Answer for 2: When using all data samples but limiting the features to the first two columns, the validation mean squared error is 46.410426. This is 7.190004 less than the training mean squared error accuracy of 53.60043. Restricting the features to the two first columns increased the difference between training and validation MSE, and the performance of the model was signifcantly worse as both the training and validation mean squared errors increased compared to using all data samples and all features.

Answer for 3: When only using 1% of the data rows with all features included, the validation mean squared error is 489.163464. This is exponentially larger than the training mean squared error of 8.126845e-27, and results in a massive difference between the two MSE values. The seemingly extreme values and the difference between them can be attributed to the small size of our dataset.

## 4. Observations/Interpretation

Describe any pattern you see in the results. Relate your findings to what we discussed during lectures. Include data to justify your findings.

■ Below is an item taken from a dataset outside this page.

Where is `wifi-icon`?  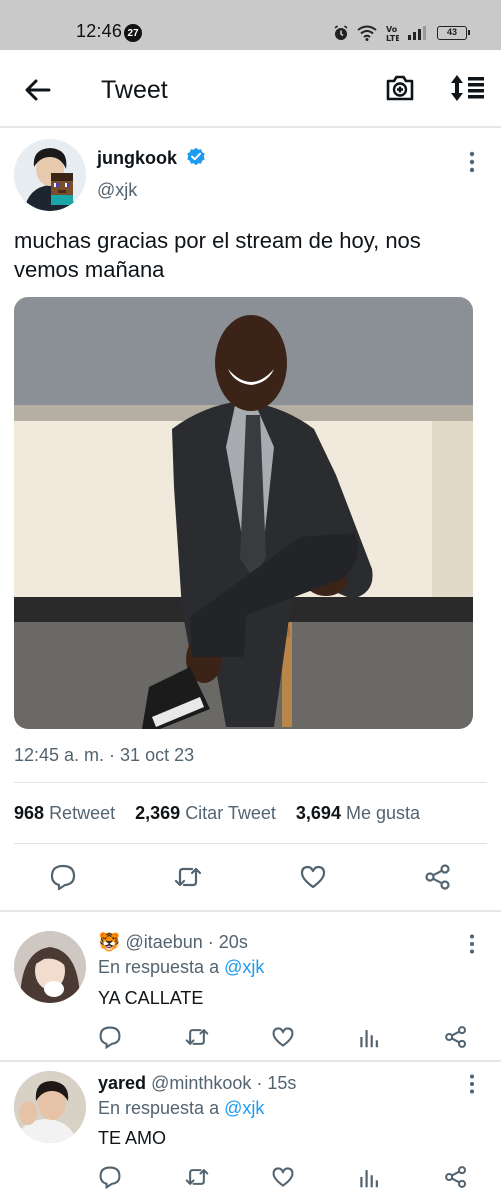 wifi-icon is located at coordinates (367, 33).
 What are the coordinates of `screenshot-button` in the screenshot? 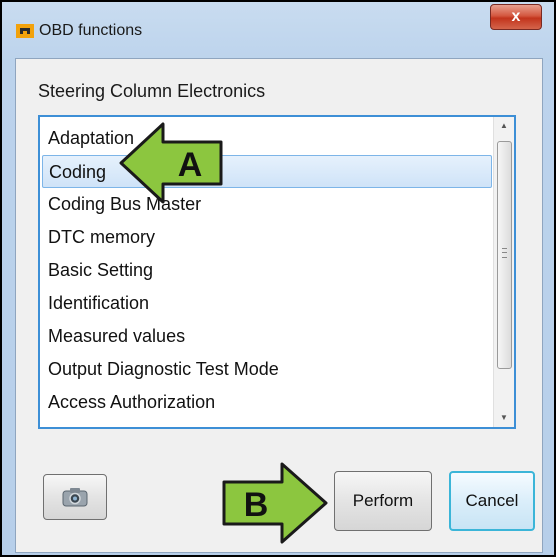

Answer: With the exception of the accuracy score and MSE obtained for the dataset limited to two features, the results came out as expected, with the Validation MSE and accuracy scores being worse than the training MSE and accuracy scores. This is expected because the model will be a better fit to the data it has already has seen, compared to the data it has not yet seen. When using all data samples and all features, the accuracy scores (0.934783 and 0.918261) are at their highest values and the mean squared errors (7.972066 and 10.318507) are at their lowest compared to other data sets. When only using 1% of the data samples or using all of the data samples with only two features, the accuracy scores become lower and the MSEs become higher - this makes sense as the data set is less descriptive and has a smaller sample size.



## 5. Reflection
Include a sentence or two about:
- what you liked or disliked,
- found interesting, confusing, challangeing, motivating
while working on this assignment.


Answer: I liked that this lab gave us the opportunity to apply the 5 steps of the machine learning workflow that we learned in class. I thought it was interesting how the train_test_split function could be used to split the dataset into different sizes. This assignment provided excellent practice for using the Scikit-learn library to train a model and use it to predict labels for new data. Learning how to properly load data with the Yellowbricks library was probably the most challenging part of this assignment. It was also interesting that cutting the number of features to two in the dataset resulted in a model that yielded better accuracy and a smaller MSE for the validation set (61.3% accuracy, 46.4 MSE) compared to the training set (60.9% accuracy, 53.6 MSE).